How are wctype.h functions supposed to be used correctly?


The various is... functions (e.g. isalpha, isdigit) in ctype.h aren't entirely predictable. They take int arguments but expect character values in the unsigned char range, so on a platform where char is signed, passing a char value directly could lead to undesirable sign extension. I believe that the typical approach to handling this is to explicitly cast to an unsigned char first.

Okay, but what is the proper, portable way to deal with the various isw... functions in wctype.h? wchar_t, like char, also may be signed or unsigned, but because wchar_t is itself a typedef, a typename of unsigned wchar_t is illegal.


Solution

  • Upon re-reading the ISO C99 specification regarding wctype.h, it states:

    For all functions described in this subclause that accept an argument of type wint_t, the value shall be representable as a wchar_t or shall equal the value of the macro WEOF. If this argument has any other value, the behavior is undefined. (§7.25.1/5)

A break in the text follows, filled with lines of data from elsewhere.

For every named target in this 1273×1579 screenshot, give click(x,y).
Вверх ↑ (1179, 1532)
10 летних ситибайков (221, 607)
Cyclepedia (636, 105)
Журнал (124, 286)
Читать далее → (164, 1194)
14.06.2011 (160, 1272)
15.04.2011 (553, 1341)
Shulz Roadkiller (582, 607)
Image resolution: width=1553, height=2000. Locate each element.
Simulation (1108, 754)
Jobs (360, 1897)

    Contrast this with the corresponding note for ctype.h:

    In all cases the argument is an int, the value of which shall be representable as an unsigned char or shall equal the value of the macro EOF. If the argument has any other value, the behavior is undefined. (§7.4/1)

    (emphasis mine)

    I think that it's also worth understanding the motivation for why the ctype.h functions require unsigned char representations. The standard requires that EOF be a negative int (§7.19.1/3), so the ctype.h functions use unsigned char representations to (try to) avoid potential ambiguity.

    In contrast, that motivation doesn't exist for wctype.h functions. The standard makes no such requirement of WEOF, elaborated by footnote 270:

    The value of the macro WEOF may differ from that of EOF and need not be negative.

    because WEOF is already guaranteed to not conflict with any character represented by wchar_t (§7.24.1/3).

    Therefore the wctype.h functions don't have or need any of the unsigned nonsense, and wchar_t values can be passed to them directly.